Stored data:
══════════

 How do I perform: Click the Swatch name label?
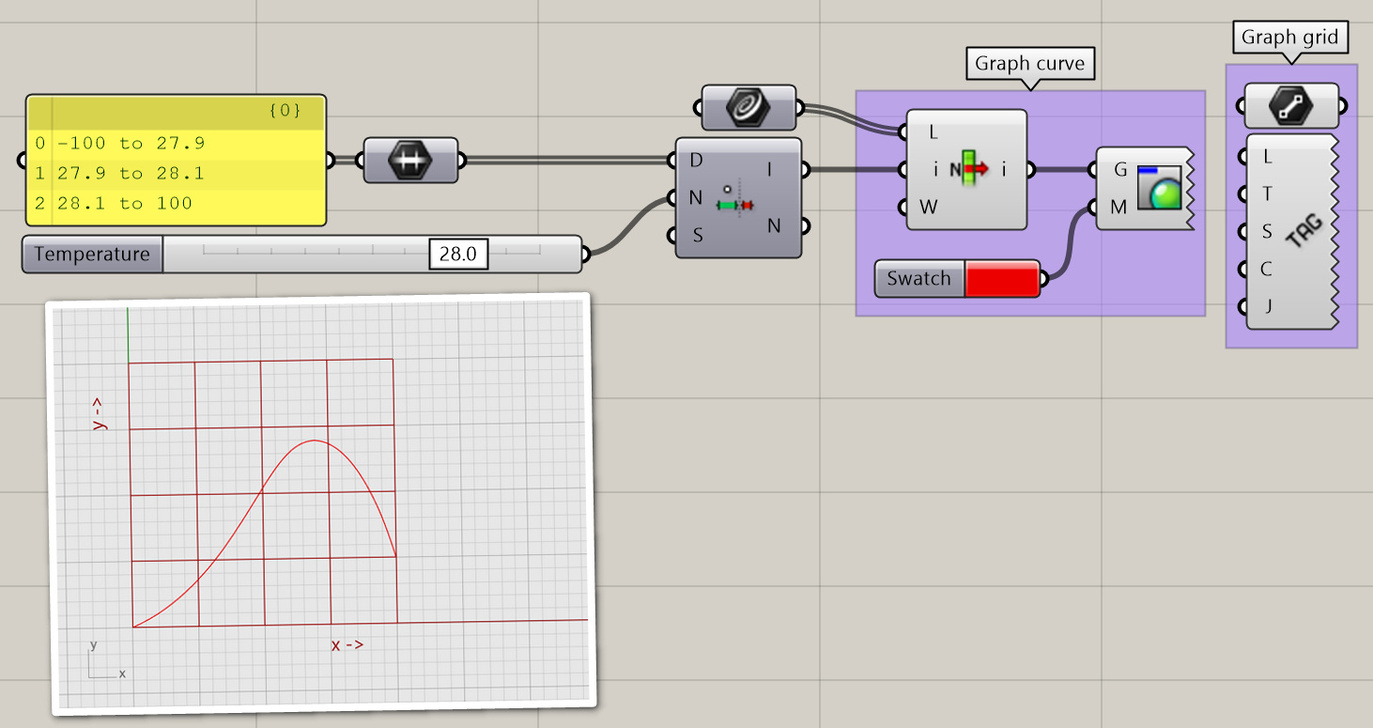pyautogui.click(x=917, y=278)
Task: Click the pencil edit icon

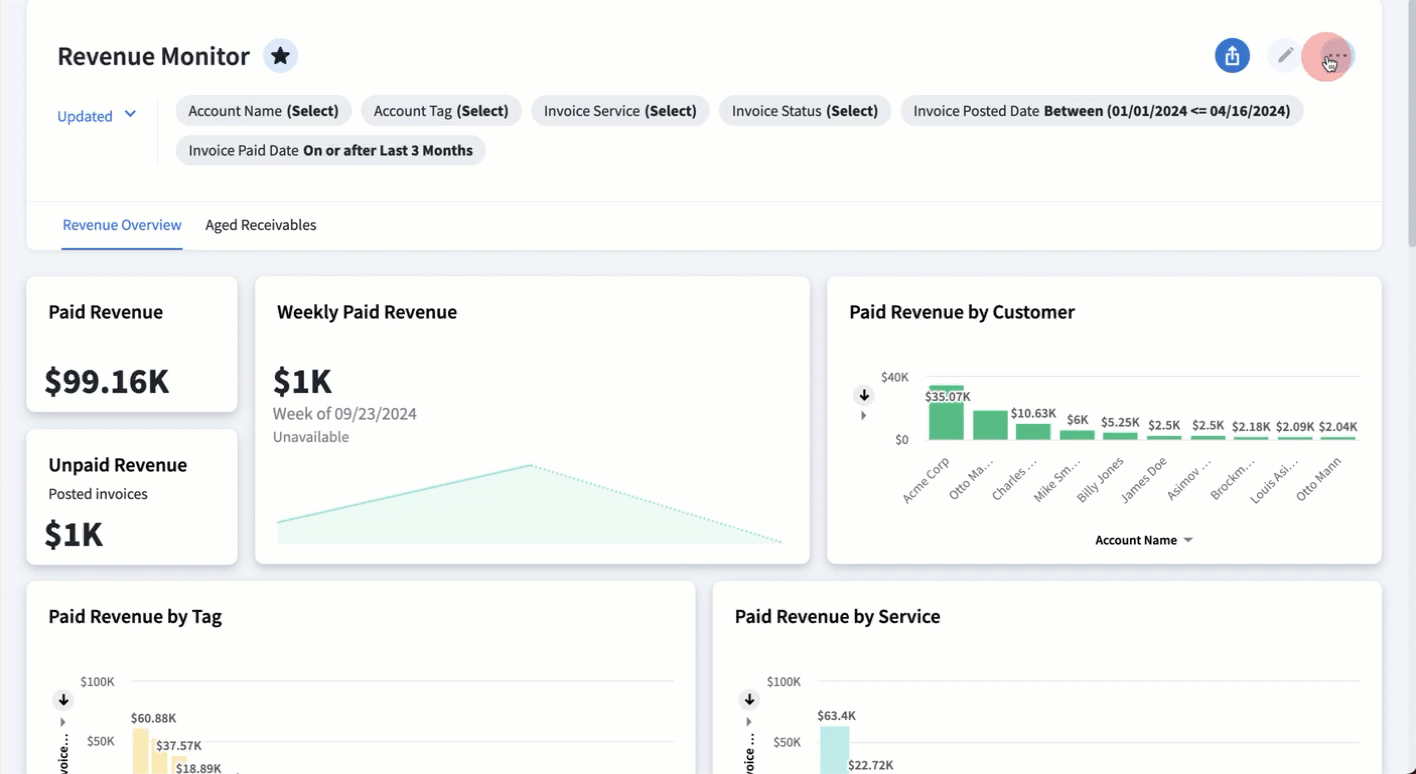Action: [1285, 56]
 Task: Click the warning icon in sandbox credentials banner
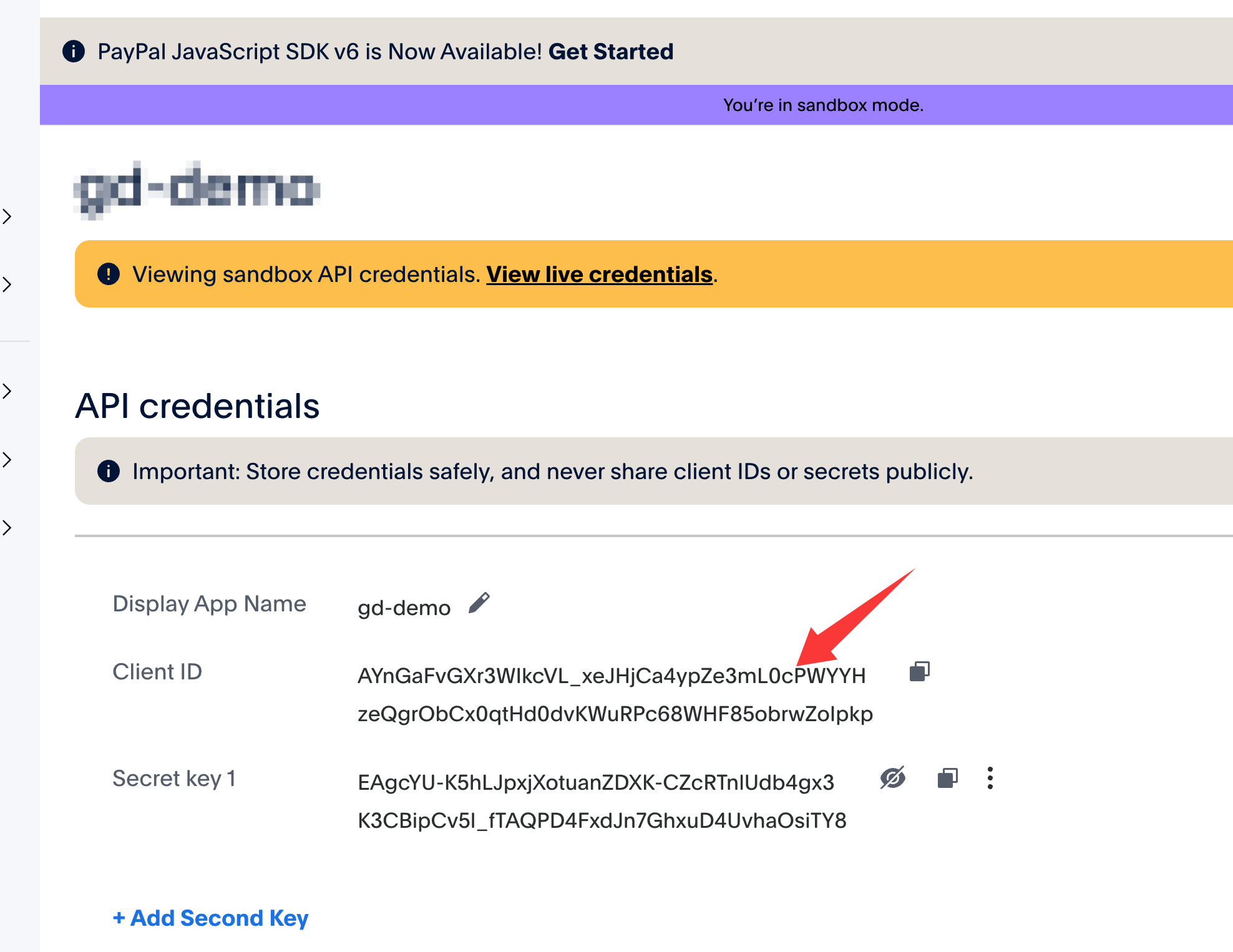pyautogui.click(x=109, y=274)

══════════

EXERCISE DETAILS. Please copy the preceding records exactly and omit the images.

TASK OUTPUT.
 How do I perform: Click the Swatch name label?
pyautogui.click(x=917, y=278)
Task: Click the pencil edit icon

Action: [1285, 56]
 Task: Click the warning icon in sandbox credentials banner
pyautogui.click(x=109, y=274)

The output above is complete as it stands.